BERLIN (JTA) — Amsterdam’s Reform congregation dedicated its new synagogue building in time for Rosh Hashanah.
The home for the Liberal Jewish Congregation was inaugurated Aug. 29 in ceremonies led by Rabbi Menno ten Brink and attended by local Jewish and political leaders, as well as by the Dutch royal family. Construction took about two years and cost some $16 million.
The congregation of some 850 member families outgrew its postwar synagogue, which was built by Holocaust survivors from Holland and Germany. About $1.4 million for the synagogue project came from the state, which distributes funds that were stolen from Dutch Jews deported during World War II.

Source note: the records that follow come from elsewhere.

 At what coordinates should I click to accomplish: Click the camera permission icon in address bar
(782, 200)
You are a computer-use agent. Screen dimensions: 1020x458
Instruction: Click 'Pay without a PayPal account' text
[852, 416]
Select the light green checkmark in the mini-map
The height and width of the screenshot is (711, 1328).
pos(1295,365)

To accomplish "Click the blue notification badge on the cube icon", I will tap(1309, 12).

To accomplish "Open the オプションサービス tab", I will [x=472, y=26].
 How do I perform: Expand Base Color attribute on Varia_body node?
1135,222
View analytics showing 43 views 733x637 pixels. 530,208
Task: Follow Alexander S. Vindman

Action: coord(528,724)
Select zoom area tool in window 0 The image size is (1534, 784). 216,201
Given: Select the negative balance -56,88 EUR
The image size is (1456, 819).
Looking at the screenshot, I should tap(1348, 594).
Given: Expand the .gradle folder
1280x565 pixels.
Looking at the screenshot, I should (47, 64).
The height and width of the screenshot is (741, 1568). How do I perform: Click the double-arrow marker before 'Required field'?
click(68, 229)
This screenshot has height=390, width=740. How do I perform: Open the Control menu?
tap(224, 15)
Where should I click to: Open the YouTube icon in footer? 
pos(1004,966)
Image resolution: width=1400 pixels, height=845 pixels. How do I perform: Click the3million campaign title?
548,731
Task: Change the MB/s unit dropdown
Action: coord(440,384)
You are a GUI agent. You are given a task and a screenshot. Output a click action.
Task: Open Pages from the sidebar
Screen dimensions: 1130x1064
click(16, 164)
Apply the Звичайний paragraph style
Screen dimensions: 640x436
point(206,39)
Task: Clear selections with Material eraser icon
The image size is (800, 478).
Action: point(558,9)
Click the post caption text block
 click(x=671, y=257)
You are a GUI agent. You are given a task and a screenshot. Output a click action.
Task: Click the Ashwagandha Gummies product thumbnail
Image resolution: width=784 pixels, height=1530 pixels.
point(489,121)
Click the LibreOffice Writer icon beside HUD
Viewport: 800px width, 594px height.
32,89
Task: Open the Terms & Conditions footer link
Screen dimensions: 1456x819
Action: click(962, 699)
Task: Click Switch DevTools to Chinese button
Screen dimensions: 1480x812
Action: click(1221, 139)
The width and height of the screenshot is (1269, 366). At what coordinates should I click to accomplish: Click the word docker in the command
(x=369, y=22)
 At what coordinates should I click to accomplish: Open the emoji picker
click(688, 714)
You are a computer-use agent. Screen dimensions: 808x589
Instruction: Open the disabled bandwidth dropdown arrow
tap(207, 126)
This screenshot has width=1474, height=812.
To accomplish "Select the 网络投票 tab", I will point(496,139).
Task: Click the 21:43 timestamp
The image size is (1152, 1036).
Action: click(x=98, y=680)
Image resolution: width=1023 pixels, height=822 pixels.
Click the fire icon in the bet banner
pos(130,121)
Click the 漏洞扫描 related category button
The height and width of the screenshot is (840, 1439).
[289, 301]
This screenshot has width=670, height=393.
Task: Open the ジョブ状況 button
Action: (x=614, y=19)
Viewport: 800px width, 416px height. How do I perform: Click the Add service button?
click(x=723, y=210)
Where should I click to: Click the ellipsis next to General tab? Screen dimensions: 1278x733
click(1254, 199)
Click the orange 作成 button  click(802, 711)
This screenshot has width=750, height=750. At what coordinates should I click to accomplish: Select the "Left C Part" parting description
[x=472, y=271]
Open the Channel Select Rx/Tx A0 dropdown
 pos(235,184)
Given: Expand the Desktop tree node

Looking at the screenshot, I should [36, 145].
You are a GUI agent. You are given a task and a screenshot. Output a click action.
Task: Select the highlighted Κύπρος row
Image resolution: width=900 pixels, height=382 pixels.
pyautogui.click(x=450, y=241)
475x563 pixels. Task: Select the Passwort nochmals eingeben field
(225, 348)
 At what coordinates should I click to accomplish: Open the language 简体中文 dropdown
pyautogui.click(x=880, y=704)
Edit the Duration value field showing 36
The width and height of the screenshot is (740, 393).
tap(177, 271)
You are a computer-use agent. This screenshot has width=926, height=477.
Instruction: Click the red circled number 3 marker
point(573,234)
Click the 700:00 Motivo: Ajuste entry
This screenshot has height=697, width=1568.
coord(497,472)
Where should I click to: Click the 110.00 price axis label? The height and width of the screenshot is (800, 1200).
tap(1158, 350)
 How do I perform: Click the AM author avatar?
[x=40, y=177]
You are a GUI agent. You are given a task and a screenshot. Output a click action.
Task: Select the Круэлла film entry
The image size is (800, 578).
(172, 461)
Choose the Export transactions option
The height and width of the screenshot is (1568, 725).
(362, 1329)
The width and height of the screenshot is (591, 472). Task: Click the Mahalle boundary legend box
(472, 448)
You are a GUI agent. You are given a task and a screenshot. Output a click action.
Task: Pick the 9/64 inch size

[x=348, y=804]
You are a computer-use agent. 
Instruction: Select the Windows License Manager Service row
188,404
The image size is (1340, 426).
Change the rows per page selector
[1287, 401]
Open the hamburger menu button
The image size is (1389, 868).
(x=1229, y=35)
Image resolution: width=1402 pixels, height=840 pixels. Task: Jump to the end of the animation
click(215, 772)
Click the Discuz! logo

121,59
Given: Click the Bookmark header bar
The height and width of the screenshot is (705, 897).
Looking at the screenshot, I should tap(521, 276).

Designed by architect Bjarne Mastenbroek, the new building, situated on a small island in the city of canals, contains two sanctuaries, classrooms and a youth room, a center for interfaith dialogue, and offices for the Union for Progressive Judaism in the Netherlands. Amsterdam’s is the largest of Holland’s nine Progressive congregations.
A unique feature of the synagogue is its wall of windows resembling a menorah.
Amsterdam’s Jewish population includes descendants of Conversos and Sephardim who fled the Spanish Inquisition in the late 15th century and eastern European Ashkenazim who fled pogroms in the 17th century. The 20th century brought German Jews fleeing Nazi persecution. Coming from the birthplace of Reform Judaism, they brought new life to Amsterdam’s then-small Reform congregation.
Unlike its American counterpart, the Reform movement in Europe generally does not accept Jews of patrilineal descent as full members.